Ransomware and Artificial Intelligence: A Comprehensive Systematic Review of Reviews

TL;DR

This comprehensive review synthesizes recent advances in AI, especially ML and DL, for ransomware defense, highlighting effective hybrid detection models, challenges like deception techniques, and future research directions.

Contribution

It is the first systematic review of reviews on AI-based ransomware defense, consolidating insights, identifying effective models, and proposing a roadmap for future research and practical implementation.

Findings

Hybrid models combining static and dynamic analysis are effective.

AI enables early detection and real-time response to ransomware.

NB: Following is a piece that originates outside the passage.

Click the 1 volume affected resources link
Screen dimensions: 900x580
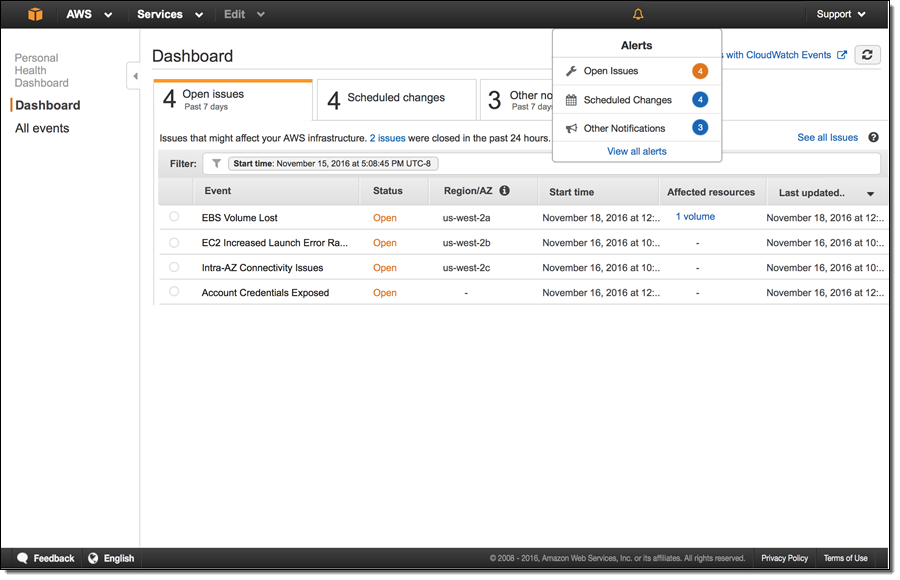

Challenges include deception techniques and limited datasets.

Abstract

This study provides a comprehensive synthesis of Artificial Intelligence (AI), especially Machine Learning (ML) and Deep Learning (DL), in ransomware defense. Using a "review of reviews" methodology based on PRISMA, this paper gathers insights on how AI is transforming ransomware detection, prevention, and mitigation strategies during the past five years (2020-2024). The findings highlight the effectiveness of hybrid models that combine multiple analysis techniques such as code inspection (static analysis) and behavior monitoring during execution (dynamic analysis). The study also explores anomaly detection and early warning mechanisms before encryption to address the increasing complexity of ransomware. In addition, it examines key challenges in ransomware defense, including techniques designed to deceive AI-driven detection systems and the lack of strong and diverse datasets. The results highlight the role of AI in early detection and real-time response systems, improving scalability and resilience. Using a systematic review-of-reviews approach, this study consolidates insights from multiple review articles, identifies effective AI models, and bridges theory with practice to support collaboration among academia, industry, and policymakers. Future research directions and practical recommendations for cybersecurity practitioners are also discussed. Finally, this paper proposes a roadmap for advancing AI-driven countermeasures to protect critical systems and infrastructures against evolving ransomware threats.